## ACTIVITY A
Swap "coordinate pair" for "point" in the stretch of the records from the start through the line that contains "(493, 710).", and leave everything else unchanged.

## EXTRACT TO READ
The coal mine was established in 1982. Their current expansion underground would mostly extend into Sangamon County, and the mouth where the coal comes out would move to Sangamon County.

The mine is offering to pay the city $10,000 a year until the end of the enterprise zone in 2017. The same amount would be paid to Logan County.

City attorney Bill Bates said: "I remind you that the enterprise zone administration fee can only be used with such matters as related to use for the enterprise zone. I also remind you that you are using up your capacity for enterprise zone."

While the mine is requesting 2.48 square miles, enterprise zone manager Phil Mahler said that another unused 1.5 square miles would be added back in at the same time. "You'll be down to 4.17 square miles, which is 2,600 acres," he said.

Mahler said that he'd like it if somebody came and said they needed 4 square miles, but the biggest need we've seen around here previously has been only 1 square mile. He said that there is also another 3 square miles, which was put aside in hopes of interesting Monsanto or another industry in using land along Route 66 to the north of Lincoln, that can be brought back in if it is not used.

## GIVEN DATA

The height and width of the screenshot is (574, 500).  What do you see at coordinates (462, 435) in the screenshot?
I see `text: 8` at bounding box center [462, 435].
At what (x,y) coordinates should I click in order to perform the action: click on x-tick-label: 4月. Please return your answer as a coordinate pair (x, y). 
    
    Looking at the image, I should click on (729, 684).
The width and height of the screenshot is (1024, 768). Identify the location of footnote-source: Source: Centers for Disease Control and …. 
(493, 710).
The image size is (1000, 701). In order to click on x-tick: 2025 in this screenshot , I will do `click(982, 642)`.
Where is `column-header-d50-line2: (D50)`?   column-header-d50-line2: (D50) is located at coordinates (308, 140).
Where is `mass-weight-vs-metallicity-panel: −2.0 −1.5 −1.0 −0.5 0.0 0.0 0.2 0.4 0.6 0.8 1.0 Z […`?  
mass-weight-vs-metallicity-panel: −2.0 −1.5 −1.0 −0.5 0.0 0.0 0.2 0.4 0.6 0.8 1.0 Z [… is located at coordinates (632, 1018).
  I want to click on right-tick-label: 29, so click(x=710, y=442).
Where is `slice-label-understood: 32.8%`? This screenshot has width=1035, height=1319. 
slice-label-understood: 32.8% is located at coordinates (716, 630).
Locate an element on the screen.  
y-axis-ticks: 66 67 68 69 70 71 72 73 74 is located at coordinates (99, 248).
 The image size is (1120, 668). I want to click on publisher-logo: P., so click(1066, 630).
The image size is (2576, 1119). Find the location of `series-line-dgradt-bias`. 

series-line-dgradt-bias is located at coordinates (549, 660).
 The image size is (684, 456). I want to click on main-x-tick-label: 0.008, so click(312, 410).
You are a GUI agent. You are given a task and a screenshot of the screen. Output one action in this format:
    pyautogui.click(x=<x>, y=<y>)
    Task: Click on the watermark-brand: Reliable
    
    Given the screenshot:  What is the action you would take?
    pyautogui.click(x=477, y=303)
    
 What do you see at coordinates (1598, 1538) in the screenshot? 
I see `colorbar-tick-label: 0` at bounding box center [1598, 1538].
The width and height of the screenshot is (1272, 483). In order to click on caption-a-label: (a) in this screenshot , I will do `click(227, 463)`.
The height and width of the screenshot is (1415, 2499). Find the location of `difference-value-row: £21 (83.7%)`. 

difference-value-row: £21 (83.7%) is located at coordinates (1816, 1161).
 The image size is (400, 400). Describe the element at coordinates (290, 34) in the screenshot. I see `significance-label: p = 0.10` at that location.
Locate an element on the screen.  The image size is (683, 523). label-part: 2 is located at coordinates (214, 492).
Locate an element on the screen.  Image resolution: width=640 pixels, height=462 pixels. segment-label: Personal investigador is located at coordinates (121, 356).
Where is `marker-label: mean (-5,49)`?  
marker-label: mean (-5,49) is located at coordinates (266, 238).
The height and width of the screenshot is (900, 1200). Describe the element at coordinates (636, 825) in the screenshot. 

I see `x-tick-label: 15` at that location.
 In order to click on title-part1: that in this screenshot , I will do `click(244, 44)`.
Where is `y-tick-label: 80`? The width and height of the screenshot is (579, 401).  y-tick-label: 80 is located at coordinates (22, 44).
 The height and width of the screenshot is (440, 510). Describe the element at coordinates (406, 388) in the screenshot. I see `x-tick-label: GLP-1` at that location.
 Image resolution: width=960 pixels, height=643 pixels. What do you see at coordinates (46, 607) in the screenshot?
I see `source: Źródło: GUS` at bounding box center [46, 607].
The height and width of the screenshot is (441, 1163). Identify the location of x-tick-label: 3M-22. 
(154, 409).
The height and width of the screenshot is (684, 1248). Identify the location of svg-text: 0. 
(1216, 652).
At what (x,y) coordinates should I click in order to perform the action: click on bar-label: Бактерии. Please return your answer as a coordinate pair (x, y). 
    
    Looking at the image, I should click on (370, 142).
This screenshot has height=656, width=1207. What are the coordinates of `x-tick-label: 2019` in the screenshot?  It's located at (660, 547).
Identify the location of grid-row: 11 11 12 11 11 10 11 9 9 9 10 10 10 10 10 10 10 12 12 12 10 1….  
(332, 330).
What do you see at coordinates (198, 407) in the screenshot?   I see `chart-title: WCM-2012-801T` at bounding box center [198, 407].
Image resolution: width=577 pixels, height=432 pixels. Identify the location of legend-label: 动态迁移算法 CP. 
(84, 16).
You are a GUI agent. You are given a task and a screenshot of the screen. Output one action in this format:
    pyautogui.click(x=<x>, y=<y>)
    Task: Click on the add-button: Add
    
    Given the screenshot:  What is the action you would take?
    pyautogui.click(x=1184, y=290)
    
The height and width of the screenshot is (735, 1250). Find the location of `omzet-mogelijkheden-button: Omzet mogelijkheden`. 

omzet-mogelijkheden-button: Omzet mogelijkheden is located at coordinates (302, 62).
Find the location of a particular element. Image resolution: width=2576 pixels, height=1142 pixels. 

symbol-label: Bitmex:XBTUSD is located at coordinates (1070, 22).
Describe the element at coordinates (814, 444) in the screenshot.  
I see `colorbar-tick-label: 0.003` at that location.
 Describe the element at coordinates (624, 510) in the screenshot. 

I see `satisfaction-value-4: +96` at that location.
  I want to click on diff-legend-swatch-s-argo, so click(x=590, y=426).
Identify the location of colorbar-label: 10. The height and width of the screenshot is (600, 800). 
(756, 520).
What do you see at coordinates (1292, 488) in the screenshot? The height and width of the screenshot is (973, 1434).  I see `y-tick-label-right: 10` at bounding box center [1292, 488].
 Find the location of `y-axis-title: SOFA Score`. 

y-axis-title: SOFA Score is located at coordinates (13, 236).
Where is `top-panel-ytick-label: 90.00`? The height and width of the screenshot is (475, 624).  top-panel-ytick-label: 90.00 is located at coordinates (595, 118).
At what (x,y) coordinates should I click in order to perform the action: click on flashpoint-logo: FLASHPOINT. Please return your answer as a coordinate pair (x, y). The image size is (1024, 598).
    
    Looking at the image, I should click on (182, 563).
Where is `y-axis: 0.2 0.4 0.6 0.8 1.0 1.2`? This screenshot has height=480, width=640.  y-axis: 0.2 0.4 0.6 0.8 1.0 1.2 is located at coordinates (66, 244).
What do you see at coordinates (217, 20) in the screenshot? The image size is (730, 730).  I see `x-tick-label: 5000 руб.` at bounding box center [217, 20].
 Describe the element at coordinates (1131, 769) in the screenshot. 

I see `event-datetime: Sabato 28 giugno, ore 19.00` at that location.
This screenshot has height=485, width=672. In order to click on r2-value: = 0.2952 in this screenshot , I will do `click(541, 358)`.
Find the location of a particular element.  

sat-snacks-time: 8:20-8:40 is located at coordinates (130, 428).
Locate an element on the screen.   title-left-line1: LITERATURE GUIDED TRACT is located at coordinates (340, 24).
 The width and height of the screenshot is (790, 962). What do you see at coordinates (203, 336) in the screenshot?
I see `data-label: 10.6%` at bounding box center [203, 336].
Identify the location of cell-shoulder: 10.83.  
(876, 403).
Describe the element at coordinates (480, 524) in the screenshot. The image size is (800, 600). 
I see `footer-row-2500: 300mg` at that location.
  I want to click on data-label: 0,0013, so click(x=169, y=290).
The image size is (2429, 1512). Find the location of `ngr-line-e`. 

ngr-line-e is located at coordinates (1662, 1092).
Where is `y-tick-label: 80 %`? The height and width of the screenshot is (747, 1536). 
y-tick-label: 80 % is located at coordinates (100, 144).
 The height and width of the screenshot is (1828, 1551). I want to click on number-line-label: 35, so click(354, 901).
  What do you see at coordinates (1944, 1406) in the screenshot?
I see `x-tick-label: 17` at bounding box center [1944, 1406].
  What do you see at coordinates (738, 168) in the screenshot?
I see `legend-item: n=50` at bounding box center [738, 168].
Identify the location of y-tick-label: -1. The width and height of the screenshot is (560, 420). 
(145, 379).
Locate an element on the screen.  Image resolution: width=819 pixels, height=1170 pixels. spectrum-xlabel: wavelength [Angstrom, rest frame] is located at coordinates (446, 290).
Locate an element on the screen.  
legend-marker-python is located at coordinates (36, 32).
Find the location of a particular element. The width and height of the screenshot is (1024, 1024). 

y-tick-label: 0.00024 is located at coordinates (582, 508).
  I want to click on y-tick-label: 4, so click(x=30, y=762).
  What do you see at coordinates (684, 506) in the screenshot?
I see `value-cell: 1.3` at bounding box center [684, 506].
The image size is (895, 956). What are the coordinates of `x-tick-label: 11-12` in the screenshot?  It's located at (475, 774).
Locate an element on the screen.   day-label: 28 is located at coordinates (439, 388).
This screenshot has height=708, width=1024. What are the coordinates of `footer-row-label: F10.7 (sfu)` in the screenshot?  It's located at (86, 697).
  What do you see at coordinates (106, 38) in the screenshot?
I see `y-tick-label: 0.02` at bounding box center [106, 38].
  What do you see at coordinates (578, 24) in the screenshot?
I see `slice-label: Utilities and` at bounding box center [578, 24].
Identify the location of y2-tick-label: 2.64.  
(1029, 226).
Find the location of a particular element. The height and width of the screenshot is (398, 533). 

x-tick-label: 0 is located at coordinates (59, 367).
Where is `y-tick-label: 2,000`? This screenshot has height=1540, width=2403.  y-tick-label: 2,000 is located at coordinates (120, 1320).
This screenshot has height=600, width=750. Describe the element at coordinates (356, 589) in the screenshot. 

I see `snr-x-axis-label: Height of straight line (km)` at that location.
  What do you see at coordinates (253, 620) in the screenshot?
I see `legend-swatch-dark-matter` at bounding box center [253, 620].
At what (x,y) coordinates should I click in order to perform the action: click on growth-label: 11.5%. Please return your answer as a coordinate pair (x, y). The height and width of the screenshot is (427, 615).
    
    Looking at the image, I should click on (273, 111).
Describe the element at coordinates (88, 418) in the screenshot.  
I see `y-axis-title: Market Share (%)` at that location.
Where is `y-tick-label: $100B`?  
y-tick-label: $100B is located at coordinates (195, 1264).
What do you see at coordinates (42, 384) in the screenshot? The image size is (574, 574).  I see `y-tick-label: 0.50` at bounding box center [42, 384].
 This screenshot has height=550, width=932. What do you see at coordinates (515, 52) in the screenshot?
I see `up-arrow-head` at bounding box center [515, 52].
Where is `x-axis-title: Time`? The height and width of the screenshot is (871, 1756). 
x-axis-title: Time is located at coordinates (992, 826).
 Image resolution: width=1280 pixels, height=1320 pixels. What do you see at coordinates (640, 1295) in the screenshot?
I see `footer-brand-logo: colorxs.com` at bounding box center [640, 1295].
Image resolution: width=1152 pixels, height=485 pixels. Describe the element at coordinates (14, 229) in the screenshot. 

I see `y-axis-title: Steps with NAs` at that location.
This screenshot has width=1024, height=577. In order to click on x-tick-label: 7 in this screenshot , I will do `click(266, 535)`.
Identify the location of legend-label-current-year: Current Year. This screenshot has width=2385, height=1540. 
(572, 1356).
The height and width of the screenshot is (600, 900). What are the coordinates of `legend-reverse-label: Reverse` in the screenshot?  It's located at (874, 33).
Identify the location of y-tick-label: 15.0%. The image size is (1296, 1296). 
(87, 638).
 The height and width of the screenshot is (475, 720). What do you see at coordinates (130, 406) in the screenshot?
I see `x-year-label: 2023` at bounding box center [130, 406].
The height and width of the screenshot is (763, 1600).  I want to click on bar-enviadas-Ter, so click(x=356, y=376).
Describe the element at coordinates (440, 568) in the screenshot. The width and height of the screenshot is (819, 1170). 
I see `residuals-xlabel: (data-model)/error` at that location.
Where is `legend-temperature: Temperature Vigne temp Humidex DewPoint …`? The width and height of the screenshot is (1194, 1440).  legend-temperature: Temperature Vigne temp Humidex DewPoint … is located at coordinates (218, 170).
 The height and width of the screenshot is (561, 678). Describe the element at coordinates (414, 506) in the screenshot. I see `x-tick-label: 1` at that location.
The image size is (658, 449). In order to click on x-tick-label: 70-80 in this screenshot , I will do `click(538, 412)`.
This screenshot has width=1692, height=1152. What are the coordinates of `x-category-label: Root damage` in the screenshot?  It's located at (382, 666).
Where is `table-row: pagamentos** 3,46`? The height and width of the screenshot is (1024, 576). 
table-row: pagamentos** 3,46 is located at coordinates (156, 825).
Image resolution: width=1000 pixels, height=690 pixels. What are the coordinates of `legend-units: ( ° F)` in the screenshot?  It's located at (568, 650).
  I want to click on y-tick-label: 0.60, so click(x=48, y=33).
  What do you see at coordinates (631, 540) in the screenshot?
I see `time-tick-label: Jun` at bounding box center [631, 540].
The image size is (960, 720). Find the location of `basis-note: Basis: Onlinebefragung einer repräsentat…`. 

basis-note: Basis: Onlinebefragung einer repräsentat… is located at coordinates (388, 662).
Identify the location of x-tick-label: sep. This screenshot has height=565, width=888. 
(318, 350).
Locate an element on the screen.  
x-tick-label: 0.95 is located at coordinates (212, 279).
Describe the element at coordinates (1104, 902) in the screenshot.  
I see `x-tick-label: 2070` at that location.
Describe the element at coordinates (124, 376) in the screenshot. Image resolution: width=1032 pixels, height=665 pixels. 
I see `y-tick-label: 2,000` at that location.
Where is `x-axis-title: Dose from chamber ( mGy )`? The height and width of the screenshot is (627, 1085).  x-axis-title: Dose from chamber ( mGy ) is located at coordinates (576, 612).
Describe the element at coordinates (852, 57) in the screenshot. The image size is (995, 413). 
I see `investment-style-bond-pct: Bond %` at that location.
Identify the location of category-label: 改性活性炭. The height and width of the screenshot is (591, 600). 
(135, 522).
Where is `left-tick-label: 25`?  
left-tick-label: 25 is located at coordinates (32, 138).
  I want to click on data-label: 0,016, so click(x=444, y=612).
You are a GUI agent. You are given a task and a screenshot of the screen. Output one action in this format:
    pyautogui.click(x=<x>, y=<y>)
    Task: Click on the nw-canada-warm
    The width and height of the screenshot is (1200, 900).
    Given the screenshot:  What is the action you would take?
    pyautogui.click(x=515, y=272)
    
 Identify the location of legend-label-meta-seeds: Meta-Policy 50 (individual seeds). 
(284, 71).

## ACTIVITY B
From the coal mine article, pull out the stretch from "Mahler said that he'd" through "is not used." word for word.

## EXERCISE OUTPUT A
The height and width of the screenshot is (574, 500).  What do you see at coordinates (462, 435) in the screenshot?
I see `text: 8` at bounding box center [462, 435].
At what (x,y) coordinates should I click in order to perform the action: click on x-tick-label: 4月. Please return your answer as a point (x, y). 
    
    Looking at the image, I should click on (729, 684).
The width and height of the screenshot is (1024, 768). Identify the location of footnote-source: Source: Centers for Disease Control and …. 
(493, 710).

## EXERCISE OUTPUT B
Mahler said that he'd like it if somebody came and said they needed 4 square miles, but the biggest need we've seen around here previously has been only 1 square mile. He said that there is also another 3 square miles, which was put aside in hopes of interesting Monsanto or another industry in using land along Route 66 to the north of Lincoln, that can be brought back in if it is not used.